Texto exibido:
((

Por: Camila Lira
Há quem tenha visto o mulato ligeiro, skatista pé na lixa, olhos atentos desafiando as leis da física, o prazer com base na adrenalina, o vento que toca a face em busca de liberdade, sobre uma pequena prancha de madeira com quatro rodinhas. Evoluiu, e o mundo o reconheceu, patrocínio de grandes marcas, “amigos”, mulheres, baladas, drogas, hip hop e rock’n’roll. E em apenas um pulo, mergulhou em outro mundo...
Sábado cinza e frio, rumo ao extremo Leste de São Paulo, Itaim Paulista. Ao chegar à rua do condomínio logo identificamos sua residência, muros grafitados. Na parede principal, uma tentativa de caricatura de nosso entrevistado, conforme ele: “O brother que fez o graffi, estava bem louco no dia e riscou o Tim Maia” (risos).
Thiago Rodrigues Lima Dias, 26 anos, vulgo Cocó, quando pergunto sobre o apelido, solta uma gargalhada e diz que é devido ao formato de sua cabeça, semelhante a uma crista de galo.
Ao entrar em seu quarto, logo se vê: um skate próximo à porta, shapes em cima do guarda-roupa (tábua de madeira que serve como base do skate) e banner’s de campeonatos em que houve sua participação. A recepção foi com um largo sorriso, deitado em sua cama onde passa maior parte do tempo, assistindo TV e na internet.
Deitado em uma cama? Sim! Cocó é um ex-esportista do skate que logo após um acidente encontra-se tetraplégico devido a uma fratura na coluna, sequela de um socorro inadequado.
Sua família é composta apenas por ele e a mãe, a cujos braços retorna, como um rebento que ela acabara de parir, necessitado de muitos cuidados e atenção.
Obstáculos continuam a ser superados, o manuseio do mouse é tarefa da mão direita que não possui muitos movimentos, boca e o teclado virtual. Quem se comunica com ele através do espaço virtual, não imagina o esforço que faz para permanecer em contato com o mundo.
Logo um momento nostálgico invade o ambiente, narrado através de histórias antigas vividas com amigos, alguns ainda estão presentes em sua vida hoje, outros não.
Após várias histórias, Cocó conta como saiu do anonimato e ganhou o reconhecimento como esportista. Domingo, Agosto de 1998 estava em um campeonato e jamais poderia imaginar que seria o dia em que o reconhecimento chegaria. Abordado por um cara de bermuda e chinelos, desacreditou, mas aquele era o dono da Tracker (fabricante de produtos para skate). Deu crédito àquela situação apenas na segunda-feira quando ligou para o número que estava no cartão que havia recebido, e confirmaram que a pessoa que ele procurava era o dono da marca.

))

Dados registrados:

((

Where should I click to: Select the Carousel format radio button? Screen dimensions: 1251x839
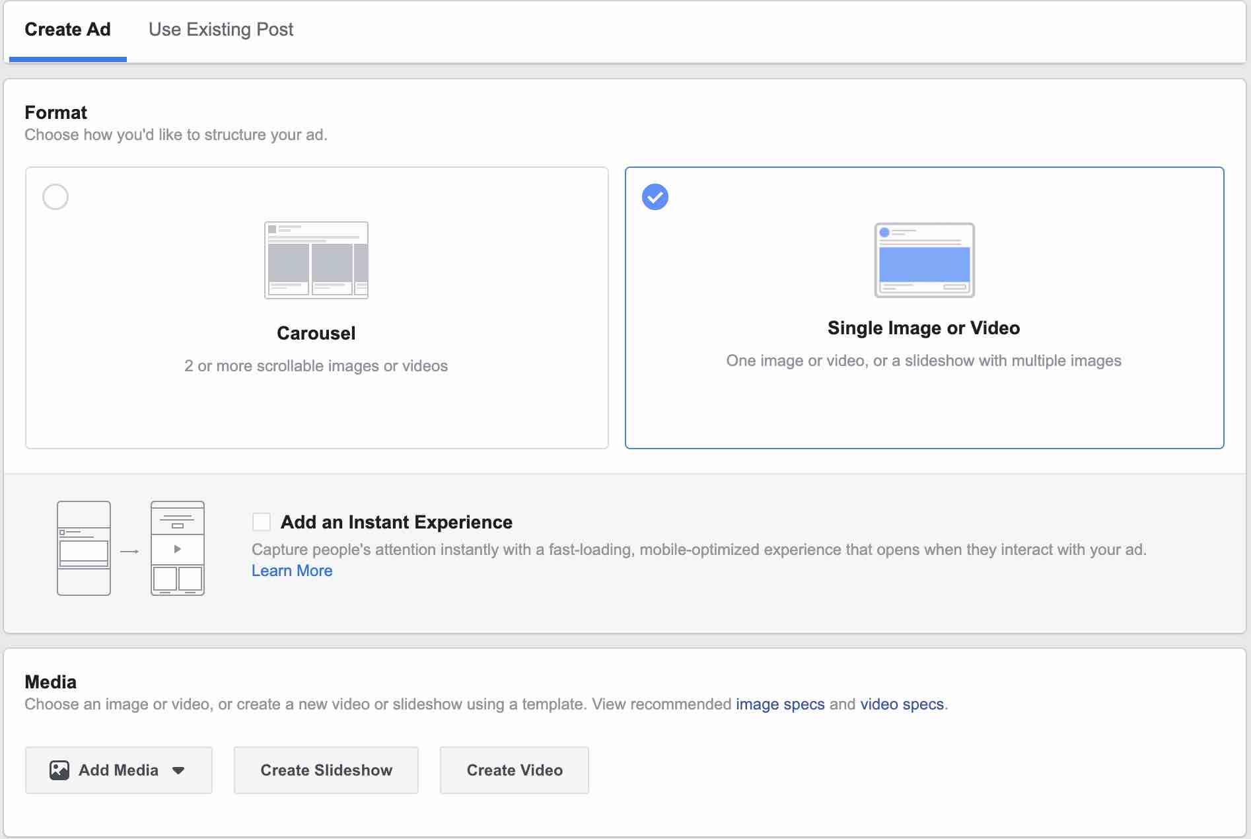coord(55,196)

))

Instrução escrita 1: Imprima todo o trecho da reportagem sobre o skatista Cocó que vai de "Deitado em uma" até "hoje, outros não.".
Instrução escrita 2: Segundo a reportagem sobre o skatista Cocó, a que se deve o apelido dele?

Resposta correta 1:
Deitado em uma cama? Sim! Cocó é um ex-esportista do skate que logo após um acidente encontra-se tetraplégico devido a uma fratura na coluna, sequela de um socorro inadequado.
Sua família é composta apenas por ele e a mãe, a cujos braços retorna, como um rebento que ela acabara de parir, necessitado de muitos cuidados e atenção.
Obstáculos continuam a ser superados, o manuseio do mouse é tarefa da mão direita que não possui muitos movimentos, boca e o teclado virtual. Quem se comunica com ele através do espaço virtual, não imagina o esforço que faz para permanecer em contato com o mundo.
Logo um momento nostálgico invade o ambiente, narrado através de histórias antigas vividas com amigos, alguns ainda estão presentes em sua vida hoje, outros não.

Resposta correta 2: Ao formato da cabeça dele, semelhante a uma crista de galo.